Carlos Leal's coaching was a more face-to-face encounter. His Richmond High English teacher, Amanda Moreno, said Leal is "big into rapping" and emerged as a surprise talent. She worked on his tone and presentation.

"We have all our kids do the program: he just became a star," Moreno said.

Leal, swaying gently and placing his hands together flat, or clasped, spoke Cornelius Eady's "I'm a Fool to Love You" as if in prayer. "This is the way the blues works/ Its sorry wonders,/ Makes trouble look like/ A feather bed,/ Makes the wrong man's kisses/ A healing." he said. His subtle delivery didn't try to make the poem bigger than it was -- tiptoeing across the poem's pain revealed its deep, heart-scarring content.

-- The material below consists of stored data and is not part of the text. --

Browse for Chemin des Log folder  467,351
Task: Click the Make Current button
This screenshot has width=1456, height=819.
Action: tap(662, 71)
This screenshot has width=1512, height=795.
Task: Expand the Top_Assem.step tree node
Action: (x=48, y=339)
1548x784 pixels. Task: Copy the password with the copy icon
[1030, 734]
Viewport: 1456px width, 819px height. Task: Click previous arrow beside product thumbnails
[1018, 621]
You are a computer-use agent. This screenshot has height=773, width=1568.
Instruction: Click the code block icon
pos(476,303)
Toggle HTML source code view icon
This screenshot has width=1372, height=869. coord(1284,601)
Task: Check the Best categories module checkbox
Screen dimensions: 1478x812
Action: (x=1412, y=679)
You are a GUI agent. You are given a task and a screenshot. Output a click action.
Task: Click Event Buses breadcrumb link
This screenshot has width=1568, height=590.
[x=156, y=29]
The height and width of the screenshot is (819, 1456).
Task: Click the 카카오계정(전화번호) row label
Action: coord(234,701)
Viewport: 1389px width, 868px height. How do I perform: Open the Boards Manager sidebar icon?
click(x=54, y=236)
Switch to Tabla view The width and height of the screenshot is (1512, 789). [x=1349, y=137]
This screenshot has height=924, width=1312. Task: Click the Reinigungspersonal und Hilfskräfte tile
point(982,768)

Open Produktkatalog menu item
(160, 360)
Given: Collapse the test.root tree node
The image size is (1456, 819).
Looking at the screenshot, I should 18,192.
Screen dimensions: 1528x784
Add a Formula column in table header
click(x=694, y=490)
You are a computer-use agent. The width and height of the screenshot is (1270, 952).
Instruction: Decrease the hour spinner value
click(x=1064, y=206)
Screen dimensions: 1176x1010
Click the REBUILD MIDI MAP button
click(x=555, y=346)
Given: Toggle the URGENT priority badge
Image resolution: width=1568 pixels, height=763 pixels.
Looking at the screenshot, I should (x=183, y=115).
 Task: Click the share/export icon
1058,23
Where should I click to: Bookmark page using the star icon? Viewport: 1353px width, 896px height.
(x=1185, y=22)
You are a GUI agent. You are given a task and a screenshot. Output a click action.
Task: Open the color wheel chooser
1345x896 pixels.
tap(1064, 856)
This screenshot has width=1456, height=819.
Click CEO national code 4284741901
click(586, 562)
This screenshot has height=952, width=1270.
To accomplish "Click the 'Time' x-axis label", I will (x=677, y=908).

During intermission, Poetry Out Loud coordinator Robin Moore explained the rubric judges use to determine the county winner. Scoring guidelines allow ratings from "very weak" to "outstanding" to be applied to physical presence, voice and articulation, dramatic appropriateness, level of difficulty, evidence of understanding and overall performance. Accuracy points are subtracted for skipping words, reversing stanzas, saying "a" instead of "the," using a prompter and other transgressions. "None of today's competitors needed a prompt, which is fabulous," Moore said.

Moderator and AC5 Commissioner Petural "PJ" Shelton ran a tight ship, staying exactly on schedule while segueing as smoothly as the event's soundtrack (selections from Canadian guitarist Don Ross's "Huron Street") from the students' presentations through pauses for vote tallying. Massaging the contestants' possible nervous jitters, Shelton peppered her introductions with "I tell you, this group has really raised the bar!" and challenges to the adults over 40 to memorize any one of the day's poems.

Judges Joyce Gunn, Lea Kagel, Maya Kennedy, Peter Maund, Connie Van Guilder and Elizabeth Wood awarded third place and a $50 cash prize to College Park's Hill, who thanked her mother for coaching her performance. Richmond High's Leal placed second, receiving $100 and the opportunity to publicly thank his teacher, "Ms. Amanda."

Las Lomas' Baca thanked her parents after the win: "They're here now; they've always been my supporters and I love you," she said. Perhaps not poetry, but quite possibly the finest spoken words of the afternoon.